改革开放又一次深刻地影响了文学的情义叙事。与五四时期相比,讲述情义故事面临的不再是家国危亡的压迫,而是经济发展带来的诱惑与困惑。物质生活水平的不断提高,并不意味着精神生活和情感道德的水平也自动提升。相反,价值判断和意义评估的日益分化,给文学书写情义带来了许多困扰。余华于1988年发表的《现实一种》彻底颠覆了传统的情义认知模式,将鲁迅《弟兄》中的犹疑和痛苦往恶的方向推演到了极致。祖孙、母子、夫妻、兄弟,所有的人伦情义都被人性的残忍击碎,恶行已经如水往低处流一般自然地发生,连幼儿都无法逃离恶的裹挟。未成年的皮皮只因为喜欢听到堂弟的哭声就不断地折磨堂弟,而由此带来堂弟的意外死亡迅速引发了身为父辈两兄弟之间的虐杀,最终导致了大家庭的灭绝。什么是现实?《现实一种》的答案就是丑陋的人性。显然,《现实一种》弥漫着象征意味浓烈的现代主义气息,“一切坚固的都烟消云散了”。如果文学对作为“现实一种”的恶的叙事不断放大化、感官化和普遍化,就必将出现情义书写的困境。城市里尽是冷漠的算计和猜疑,乡村里充满愚蠢和粗鲁的气息,历史就是欺瞒和伪饰的产物,现实无非是欲望和利益的平台,近年来的文学创作的确有沉迷于此的迹象。这就是鲁迅当年所批评的“不免咀嚼着身边的小小的悲欢,而且就看这小悲欢为全世界”。可如果将这些文学叙述等同于时代的全貌或情义的全部,显然过于偏激和狭隘。
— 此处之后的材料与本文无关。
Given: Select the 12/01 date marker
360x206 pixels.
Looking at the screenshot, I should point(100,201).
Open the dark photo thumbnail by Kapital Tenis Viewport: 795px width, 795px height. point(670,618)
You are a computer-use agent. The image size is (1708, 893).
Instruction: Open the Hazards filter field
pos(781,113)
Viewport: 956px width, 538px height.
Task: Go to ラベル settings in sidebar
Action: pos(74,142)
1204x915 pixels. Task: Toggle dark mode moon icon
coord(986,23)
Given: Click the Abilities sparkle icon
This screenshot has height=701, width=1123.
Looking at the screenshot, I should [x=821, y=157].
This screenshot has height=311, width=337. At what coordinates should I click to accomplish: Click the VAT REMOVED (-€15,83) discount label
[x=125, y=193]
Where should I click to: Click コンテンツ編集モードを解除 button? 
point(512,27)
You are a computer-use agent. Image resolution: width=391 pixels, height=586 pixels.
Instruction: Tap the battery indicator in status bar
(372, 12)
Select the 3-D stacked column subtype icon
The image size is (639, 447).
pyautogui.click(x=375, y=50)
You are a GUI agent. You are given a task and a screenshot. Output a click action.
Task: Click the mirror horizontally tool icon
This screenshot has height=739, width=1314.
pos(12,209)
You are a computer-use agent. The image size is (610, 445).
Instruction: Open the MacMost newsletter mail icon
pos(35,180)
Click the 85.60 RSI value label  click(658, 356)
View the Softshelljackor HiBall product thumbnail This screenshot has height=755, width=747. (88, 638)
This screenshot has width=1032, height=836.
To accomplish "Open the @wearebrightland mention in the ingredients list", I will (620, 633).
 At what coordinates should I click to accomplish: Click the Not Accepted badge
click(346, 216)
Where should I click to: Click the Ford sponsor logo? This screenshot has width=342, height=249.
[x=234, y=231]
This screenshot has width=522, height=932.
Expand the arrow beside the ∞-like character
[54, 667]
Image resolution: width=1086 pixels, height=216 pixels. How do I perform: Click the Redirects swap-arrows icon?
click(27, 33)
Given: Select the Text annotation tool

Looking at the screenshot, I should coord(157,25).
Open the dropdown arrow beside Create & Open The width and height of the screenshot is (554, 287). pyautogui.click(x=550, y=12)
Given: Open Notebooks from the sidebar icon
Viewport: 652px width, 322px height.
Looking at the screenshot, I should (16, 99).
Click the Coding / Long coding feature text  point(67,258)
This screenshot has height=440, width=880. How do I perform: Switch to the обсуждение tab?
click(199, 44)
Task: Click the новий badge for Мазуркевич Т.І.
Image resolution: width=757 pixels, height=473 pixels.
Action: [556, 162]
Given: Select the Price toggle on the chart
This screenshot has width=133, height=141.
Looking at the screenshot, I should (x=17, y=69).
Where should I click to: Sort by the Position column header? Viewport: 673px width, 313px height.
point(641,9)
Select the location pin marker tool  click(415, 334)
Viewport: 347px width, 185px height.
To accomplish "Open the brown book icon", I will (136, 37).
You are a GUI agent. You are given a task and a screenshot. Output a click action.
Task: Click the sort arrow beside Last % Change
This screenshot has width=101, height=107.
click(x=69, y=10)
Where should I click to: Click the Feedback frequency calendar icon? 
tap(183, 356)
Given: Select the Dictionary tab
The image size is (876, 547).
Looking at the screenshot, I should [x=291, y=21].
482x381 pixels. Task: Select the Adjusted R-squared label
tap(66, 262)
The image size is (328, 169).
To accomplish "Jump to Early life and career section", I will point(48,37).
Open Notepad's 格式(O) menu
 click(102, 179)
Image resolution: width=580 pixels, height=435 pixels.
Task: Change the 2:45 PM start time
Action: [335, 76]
当前的社会正在发生深刻而复杂的变化。改革开放40多年来的奋斗推动社会发生了全方位的变革,这是中华民族发展史和人类发展史上前所未有的。如此深刻的历史变化、如此巨大的社会进步、如此活跃的精神世界,都在呼唤着属于新时代的史诗。新时代的情义书写当然不能置身事外,它必须直面社会全方位变革带来的情感关系变化。一名为人民群众奉献自己全部心力的干部,如何描绘他的情义与担当?一名在离家数十公里之外上班的白领,怎么做到新时代的“昏定晨省”?一位有过数家名企成功履历的抢手人才,如何描述他的职业忠诚?一个伸出无私援手却难以自证清白的人,怎样呈现他的热忱与尴尬?许多现象能为新时代的文学情义叙述提供灵感与能量,传统的命题并没有消逝,只是需要新的理解与阐释。在理解与阐释的过程中,想象善的能力和批判恶的能力同样重要,它们是构成新时代情义书写的两翼。关键在于,新时代的情义书写如何避免在批判恶时陷入戾气和流俗,在呈现善时受制于机械和空洞。跟踪当代文学发展的许多文学批评,已经对无节制地描写人性恶和负面情感状态的作品表示不满,但或许更有难度的,是如何表现这一时代的爱和善、表现这一时代特有的情义风采。弗洛姆在《爱的艺术》中坦言:“爱是人的一种主动的能力,是一种突破使人与人分离的那些屏障的能力,一种把他和他人联合起来的能力。”新时代的情义书写,需要的正是这种能力:在与社会生活的密切互动、与时代的深度对话中,找到对接情感与现实的途径。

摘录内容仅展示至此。